What you will do: According to the personal account of living with aphasia, in what year did the writer have a stroke?
-- Passage to read follows --
My name is Tracie-Ann Jessamy and I am 44 years old. In 2014 I had a stroke.
Many people believe that it’s only older people who this happens to, but this is not the case. When people look at me they don’t really see someone who has had a stroke. They tell me I look good. But I still haven’t recovered. And I will never fully recover.
Although I can walk and move around easily, my main issue is with aphasia¹; a communication disorder where I can’t find the right words. At first I couldn’t even say my own name, remember my son’s name, count to five or tell you the days of the week.
I’m having speech therapy and getting better but it can still be a struggle to say what I want to say. It just takes much longer to get the words out.
People don’t always give me time to communicate: they can be really impatient. I want to tell them, “Don’t finish my sentences for me. I’ll get there!”
To speak to a person with aphasia: face us and make sure you have our attention, keep your voice normal and don’t shout even if we’re shouting ourselves. Speak in short sentences and try not to use big words but don’t talk down to us either.
“People don’t always give me time to communicate: they can be really impatient. I want to tell them, “Don’t finish my sentences for me. I’ll get there!”
-- Passage to read concluded --
-- Data for analysis follows --
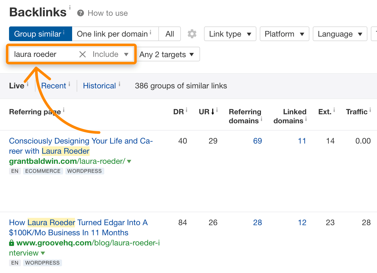Click the How to use question mark icon

(x=81, y=13)
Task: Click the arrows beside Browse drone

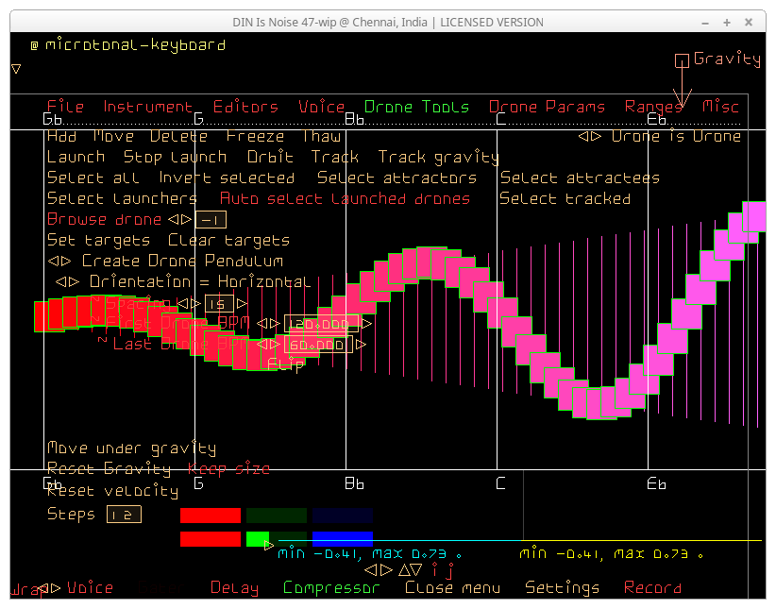Action: [x=179, y=219]
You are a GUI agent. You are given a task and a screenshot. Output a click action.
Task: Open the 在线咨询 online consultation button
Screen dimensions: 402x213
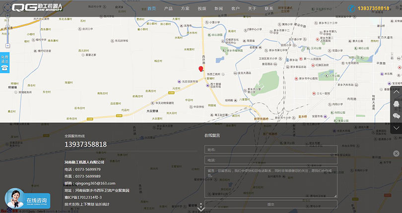tap(28, 200)
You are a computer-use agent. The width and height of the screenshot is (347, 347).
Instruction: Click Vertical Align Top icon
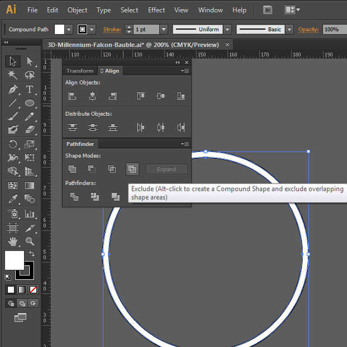[x=140, y=96]
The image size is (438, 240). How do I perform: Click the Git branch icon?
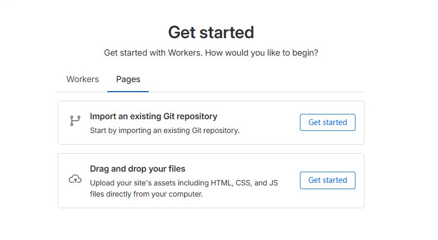[75, 121]
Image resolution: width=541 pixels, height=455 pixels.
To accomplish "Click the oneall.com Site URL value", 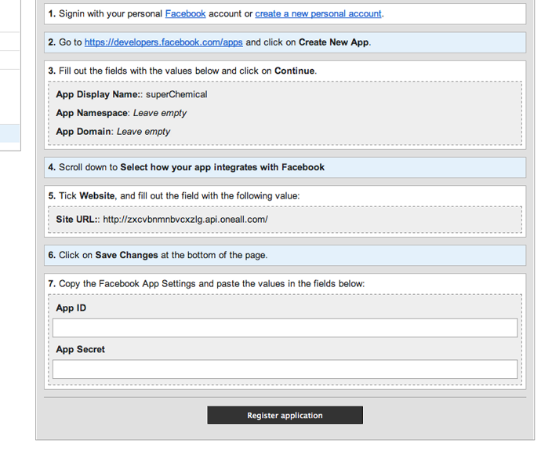I will [185, 220].
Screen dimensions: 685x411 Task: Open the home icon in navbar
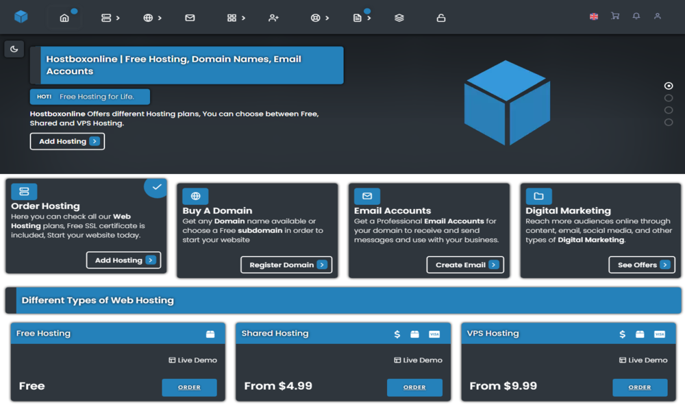pyautogui.click(x=64, y=18)
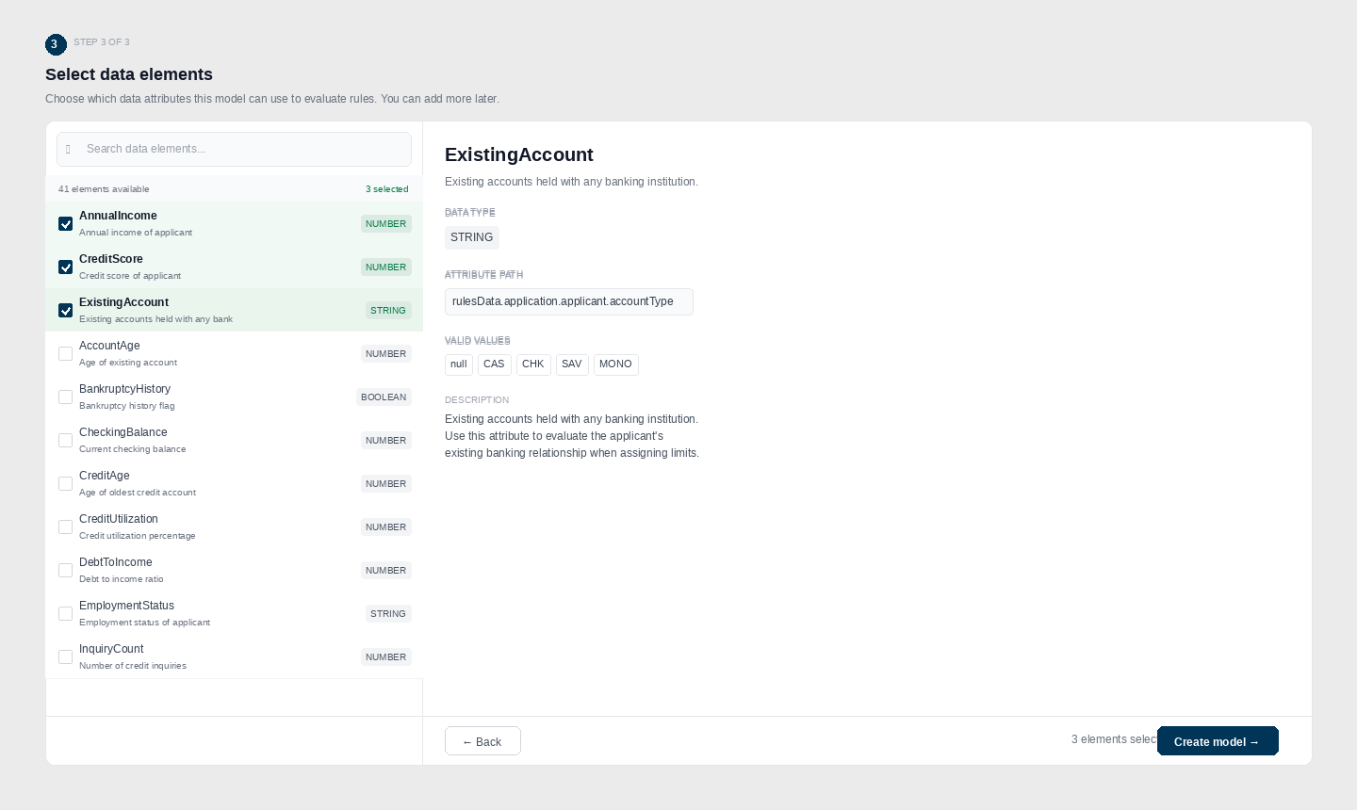This screenshot has width=1357, height=810.
Task: Uncheck the CreditScore checkbox
Action: (65, 267)
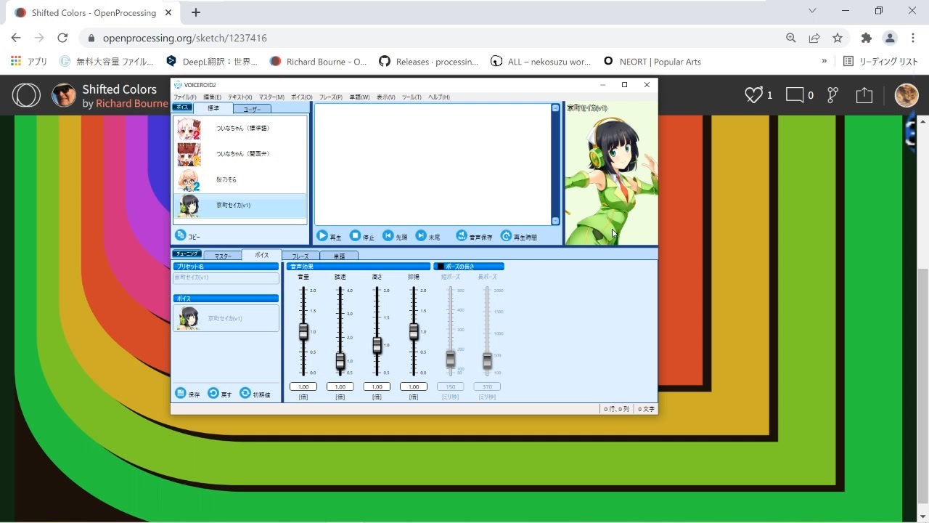The image size is (929, 523).
Task: Check playback length with 再生時間 icon
Action: (506, 235)
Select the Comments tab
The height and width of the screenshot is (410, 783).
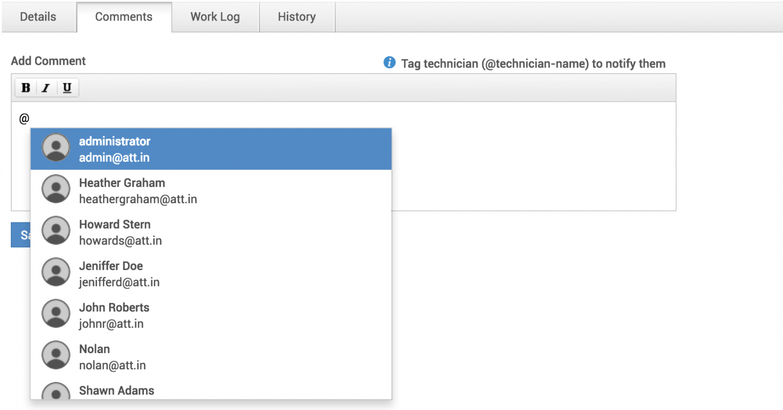pos(124,17)
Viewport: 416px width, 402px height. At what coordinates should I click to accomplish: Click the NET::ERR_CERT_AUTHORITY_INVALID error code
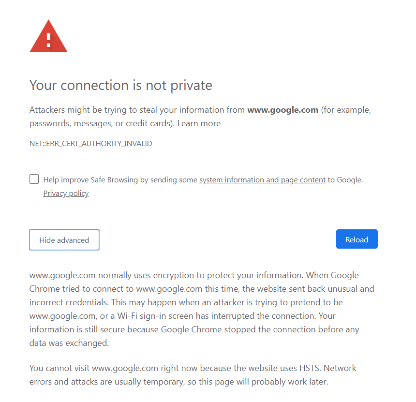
-- Data for analysis concluded --
Result below: 2014